I am posting to this forum today because I am at a loss, we own a 2012 Chevy Cruze LT (1.4L Turbo Ecotec) and in the past few months we've noticed the radio randomly shutting itself off and then back on (the clock doesn't reset), and the "service stabilitrak" warning. We have taken it to a certified GM repair center (Bob Brown - where we bought the car), they've since replaced the radio after repeating the problem themselves, but did not fix the service stabilitak issue as they couldn't duplicate the problem. Our radio is still rebooting itself and the stabilitak warning still occurs - thus why I am posting to this forum. I don't in any way work on vehicles (I'm a technology expert!).
Can anybody help me with what the cause might me? I've read that the negative battery cable could possibly be at fault.
Any answers/replies are very appreciated!
Thank you!
-Austin Cox


----------



## Merc6 (Jun 8, 2013)

Welcome to the forums, They didn't test the battery cable before replacing the radio? That usually is the issue when someone posts this here.


----------



## AustinCox1234 (Oct 22, 2014)

No, the only thing they've done was looked at it, said they couldn't repeat it, we took it back and they repeated the problem so they replaced it and cleared the "large evap leak" code because they couldn't repeat it and it's been in our possession ever since. I've heard some people have had good luck with re-seating the fuses under the hood (which I can do), but I'm afraid that would void the warranty if I did that so I'd rather not try it until I'm sure it wouldn't void the warranty.
-Austin


----------



## Merc6 (Jun 8, 2013)

Re seating fuses as in "remove and put back in the same spot you took it out of" will not void the warranty. Just leave the car off and doors closed(keys on your person) for this process unless you are a LTZ.


----------



## AustinCox1234 (Oct 22, 2014)

That's exactly what I meant by re-seating 
This is the LT model. What would the difference if it were an LTZ?
-Austin


----------



## Merc6 (Jun 8, 2013)

LTZ = push button start. The car would sense you are near and activate a few items that you would be pulling the fuses for if you had the key on your person. 

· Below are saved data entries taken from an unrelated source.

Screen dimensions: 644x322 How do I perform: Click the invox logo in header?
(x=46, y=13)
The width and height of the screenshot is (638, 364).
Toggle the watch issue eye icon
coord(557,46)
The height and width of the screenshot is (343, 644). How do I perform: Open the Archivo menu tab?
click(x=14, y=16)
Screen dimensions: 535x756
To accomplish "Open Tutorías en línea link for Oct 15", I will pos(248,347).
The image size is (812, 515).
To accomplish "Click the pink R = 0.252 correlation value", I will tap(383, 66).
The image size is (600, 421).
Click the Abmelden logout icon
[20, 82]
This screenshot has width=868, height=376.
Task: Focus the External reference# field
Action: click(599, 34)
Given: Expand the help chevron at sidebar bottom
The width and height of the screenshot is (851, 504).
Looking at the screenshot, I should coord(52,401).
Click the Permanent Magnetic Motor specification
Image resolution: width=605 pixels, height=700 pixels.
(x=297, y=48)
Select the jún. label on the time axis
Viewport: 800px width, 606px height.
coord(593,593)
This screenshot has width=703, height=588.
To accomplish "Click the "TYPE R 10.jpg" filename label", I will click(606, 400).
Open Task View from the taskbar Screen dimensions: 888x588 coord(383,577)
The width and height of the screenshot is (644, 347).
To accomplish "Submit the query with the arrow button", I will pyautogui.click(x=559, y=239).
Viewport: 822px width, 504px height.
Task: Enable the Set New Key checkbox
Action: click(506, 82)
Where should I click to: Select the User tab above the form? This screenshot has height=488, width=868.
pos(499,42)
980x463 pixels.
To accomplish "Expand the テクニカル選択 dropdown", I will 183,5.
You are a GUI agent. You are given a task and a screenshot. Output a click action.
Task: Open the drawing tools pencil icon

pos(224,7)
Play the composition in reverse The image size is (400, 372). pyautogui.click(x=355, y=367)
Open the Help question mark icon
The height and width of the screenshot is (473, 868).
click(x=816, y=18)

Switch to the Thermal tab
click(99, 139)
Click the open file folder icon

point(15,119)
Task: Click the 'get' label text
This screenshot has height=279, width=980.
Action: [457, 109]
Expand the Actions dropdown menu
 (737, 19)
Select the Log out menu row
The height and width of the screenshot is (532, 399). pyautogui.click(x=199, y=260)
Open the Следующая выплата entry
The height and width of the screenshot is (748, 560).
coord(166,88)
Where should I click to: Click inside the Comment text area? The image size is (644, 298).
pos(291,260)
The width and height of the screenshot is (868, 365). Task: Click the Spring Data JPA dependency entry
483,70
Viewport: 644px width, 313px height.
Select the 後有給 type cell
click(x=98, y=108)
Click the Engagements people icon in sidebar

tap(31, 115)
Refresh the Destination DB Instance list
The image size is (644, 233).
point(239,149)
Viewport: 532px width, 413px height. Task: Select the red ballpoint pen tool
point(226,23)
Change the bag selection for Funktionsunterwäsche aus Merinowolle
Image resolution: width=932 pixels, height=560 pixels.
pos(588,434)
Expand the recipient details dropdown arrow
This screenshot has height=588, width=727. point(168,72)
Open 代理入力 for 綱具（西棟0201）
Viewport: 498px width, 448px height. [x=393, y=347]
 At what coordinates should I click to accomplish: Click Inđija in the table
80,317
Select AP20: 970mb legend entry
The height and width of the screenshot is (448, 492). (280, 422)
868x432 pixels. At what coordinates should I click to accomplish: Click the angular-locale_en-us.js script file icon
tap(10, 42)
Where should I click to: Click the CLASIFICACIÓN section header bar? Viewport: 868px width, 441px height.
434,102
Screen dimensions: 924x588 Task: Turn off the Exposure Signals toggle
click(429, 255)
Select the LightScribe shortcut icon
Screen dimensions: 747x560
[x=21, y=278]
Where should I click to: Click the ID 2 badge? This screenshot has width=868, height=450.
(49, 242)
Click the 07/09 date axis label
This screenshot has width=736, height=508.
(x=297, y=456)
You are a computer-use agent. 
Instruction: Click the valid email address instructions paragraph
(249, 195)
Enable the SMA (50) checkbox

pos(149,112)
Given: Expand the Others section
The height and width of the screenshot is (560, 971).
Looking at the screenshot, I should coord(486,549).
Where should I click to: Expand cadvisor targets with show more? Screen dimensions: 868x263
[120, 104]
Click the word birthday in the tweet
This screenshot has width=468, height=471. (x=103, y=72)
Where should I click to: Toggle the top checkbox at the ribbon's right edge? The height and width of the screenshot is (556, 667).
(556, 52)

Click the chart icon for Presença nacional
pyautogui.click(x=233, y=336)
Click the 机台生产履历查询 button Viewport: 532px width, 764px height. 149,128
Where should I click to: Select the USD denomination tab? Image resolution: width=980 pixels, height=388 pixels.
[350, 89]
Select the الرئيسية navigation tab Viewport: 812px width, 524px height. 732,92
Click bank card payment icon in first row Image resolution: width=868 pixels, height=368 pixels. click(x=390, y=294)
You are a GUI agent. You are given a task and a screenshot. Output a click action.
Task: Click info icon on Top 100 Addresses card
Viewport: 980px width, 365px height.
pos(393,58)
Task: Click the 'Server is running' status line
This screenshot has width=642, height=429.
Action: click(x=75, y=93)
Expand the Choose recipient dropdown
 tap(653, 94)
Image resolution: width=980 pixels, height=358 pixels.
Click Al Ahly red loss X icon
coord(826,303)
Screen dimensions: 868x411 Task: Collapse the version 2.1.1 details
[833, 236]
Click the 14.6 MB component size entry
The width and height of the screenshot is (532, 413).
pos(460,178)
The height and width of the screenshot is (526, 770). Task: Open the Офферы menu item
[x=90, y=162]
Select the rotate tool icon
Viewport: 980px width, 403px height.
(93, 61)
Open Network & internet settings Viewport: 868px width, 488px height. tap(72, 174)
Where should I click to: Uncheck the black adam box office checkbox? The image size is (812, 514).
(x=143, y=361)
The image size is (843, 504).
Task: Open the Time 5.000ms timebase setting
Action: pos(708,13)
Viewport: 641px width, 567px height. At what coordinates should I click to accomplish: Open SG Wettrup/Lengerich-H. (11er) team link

I'm still leaning towards the battery cable if they didn't check the battery for a bad cell.


----------



## Robby (Mar 1, 2013)

This car needs the three ground lugs at the left shock tower removed, cleaned, and reassembled with star washers.

Thats the start.....it then needs the negative battery cable tested for resistance.....spec is 200ma but anything over 170ma should be replaced.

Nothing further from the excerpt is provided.